Posted by Arun Uday on May 8, 2007

I guess there would be few who would envy Mr YV Reddy’s job these days, given the various forces and counterforces he needs to balance. Ever since the inflation rate started its climb upwards, RBI has been tightening the liquidity screws to contain the rising prices. Bear in mind that inflation not only has serious economic implications, but with elections not too far away, there are also other political ramifications which put serious pressures on policy making. Raising interest rates was the easiest thing to do to contain inflation, for, debates raged on what kind of impact this increase in interest rates would have on our economic growth.
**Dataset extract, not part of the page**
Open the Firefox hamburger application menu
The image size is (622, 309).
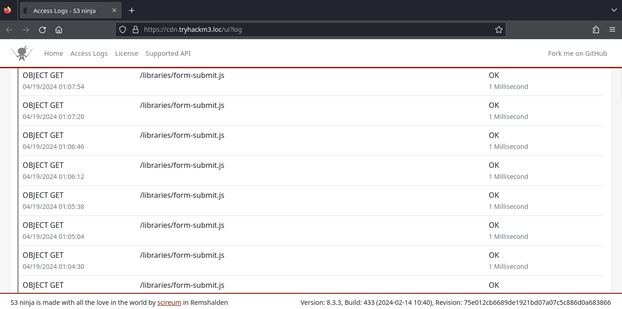612,30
With capital becoming increasingly expensive, it was feared that corporates would find it difficult to pursue aggressive CAPEX plans, which would hinder growth. Also, beyond a point, such increase in interest rates would also start becoming counter productive since it would have a negative impact on supply of goods resulting in scarcity, and hence price increase. Further, this and other factors have resulted in an appreciating rupee, which is scaling newer heights by the day. Its now the turn of exporters (IT cos amongst many others) to cry wolf, for whom a stronger rupee is a turn off, which led the RBI to again intervene and suck out some dollars from the system. Now, I read another article by yet another noted economist that since India is running a large current account deficit and is a net importer of goods, an appreciating rupee may not be such bad news after all. Geez, whats Mr Reddy to do now?? Of course, if I knew the answer I’d be the one hogging air time on TV channels versus Abhi-Ash who seem to be outdoing me when it comes to gaining television coverage these days.